━━ Texte fourni

Guillaume Rambourg dans les locaux parisiens de Riot Games, en juillet. / W.A.

Guillaume Rambourg est directeur général de la jeune antenne française de Riot Games, l’éditeur du jeu-phénomène League of Legends, dont les finales européennes se sont tenues les 2 et 3 septembre à l’AccorHotels Arena de Paris Bercy. Il livre au Monde son bilan de l’événement, et donne son regard sur les perspectives de l’e-sport d’intégrer les Jeux olympiques.

Quel bilan vous tirez de ces finales européennes à Paris ?

Le bilan est plutôt positif, pour plusieurs raisons. Du point de vue de l’affluence, 19 000 personnes sur deux jours, c’est notre record pour une finale européenne. Le précédent était de 12 000 spectateurs, à Hambourg (en avril dernier).

Au-delà du chiffre, ce que je retiens, c’est que l’on a pu prouver que le public français est très passionné : il est venu paré de couleurs, de baguettes… (rires). On a essayé d’amplifier ça localement avec des codes issus du football, avec des tambours, des chants lancés au mégaphone, etc. Il y a eu une ambiance assez folle.

Il y a aussi eu de l’émotion. Je retiens surtout ce joueur, Rekkles, qui a connu des moments difficiles cette saison, et qui a fini sous les hourras de la foule. Il avait les yeux mouillés, c’était vraiment sympa. Et puis on a eu un petit Français de 18 ans, Hans Sama, en finale. Il a perdu, mais je pense que ça a été une expérience formidable pour lui et ses parents.

Cet événement s’inscrit-il dans un projet de développement plus général de l’e-sport en France ?

En fait le timing est plutôt heureux, car cet événement à Paris, nous l’avions annoncé depuis de nombreux mois, il allait se dérouler quoi qu’il arrive. Et puis il y a eu les déclarations de Tony Estanguet [coprésident du comité Paris 2024], qui souhaite à la rentrée faire un tour de table avec tous les acteurs de l’e-sport pour mieux comprendre la discipline et entamer un dialogue. Plus récemment, Thomas Bach, le président du CIO, disait que l’e-sport était un axe potentiellement à développer, mais que les jeux vidéo se devaient d’être moins violents. Nous sommes ouverts au dialogue.

━━━━
━━ Données fournies

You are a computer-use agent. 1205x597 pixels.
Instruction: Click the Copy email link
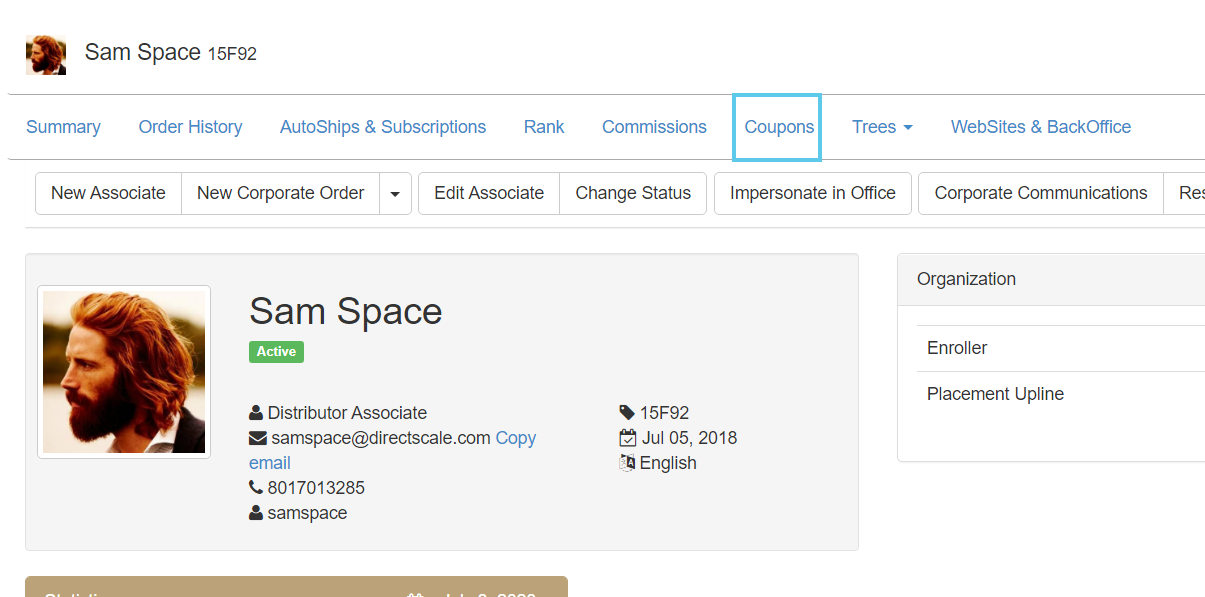coord(515,438)
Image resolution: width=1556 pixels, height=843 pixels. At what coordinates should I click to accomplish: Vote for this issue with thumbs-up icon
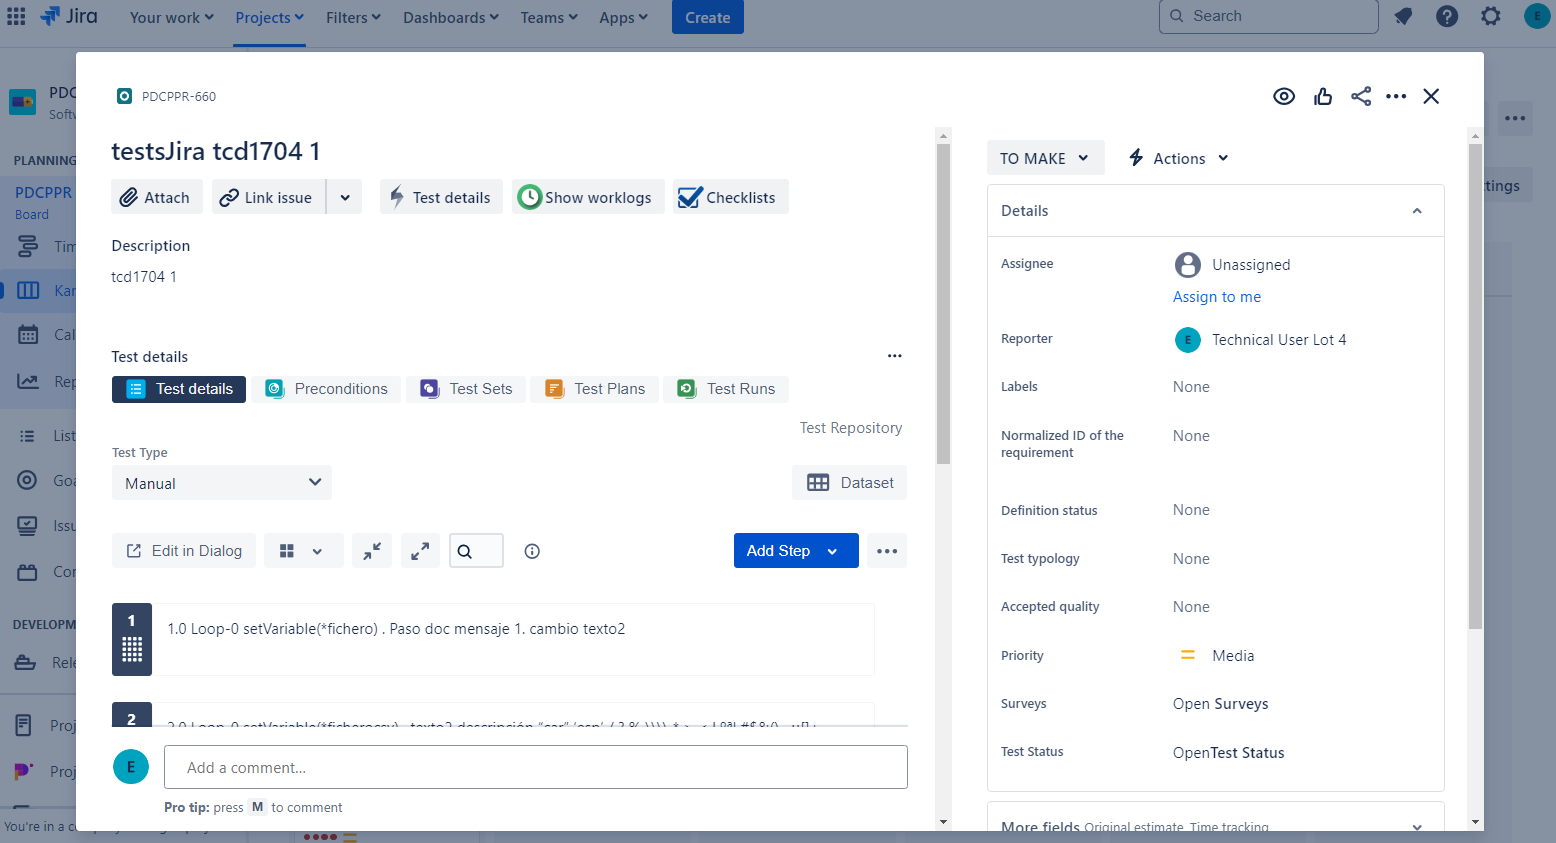tap(1323, 96)
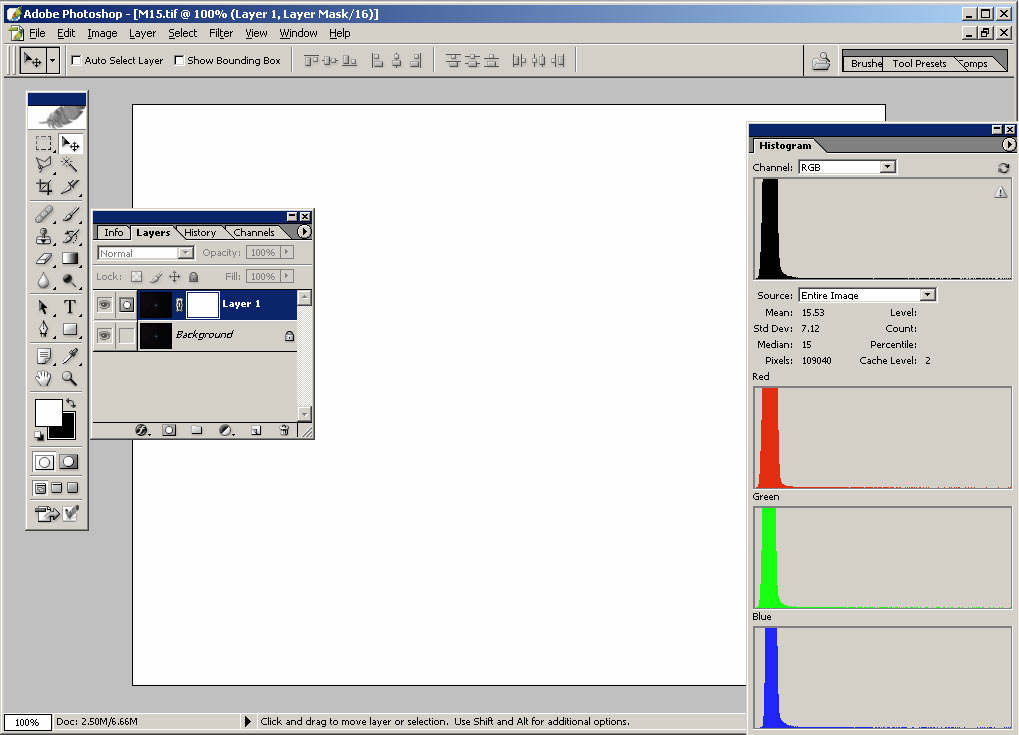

━━━━

Recopiez sans rien changer le passage de l'entretien sur l'e-sport qui s'ouvre sur les mots contenant « Quel bilan vous » et se clôt sur « ambiance assez folle. ».

__Réponse attendue__.
Quel bilan vous tirez de ces finales européennes à Paris ?

Le bilan est plutôt positif, pour plusieurs raisons. Du point de vue de l’affluence, 19 000 personnes sur deux jours, c’est notre record pour une finale européenne. Le précédent était de 12 000 spectateurs, à Hambourg (en avril dernier).

Au-delà du chiffre, ce que je retiens, c’est que l’on a pu prouver que le public français est très passionné : il est venu paré de couleurs, de baguettes… (rires). On a essayé d’amplifier ça localement avec des codes issus du football, avec des tambours, des chants lancés au mégaphone, etc. Il y a eu une ambiance assez folle.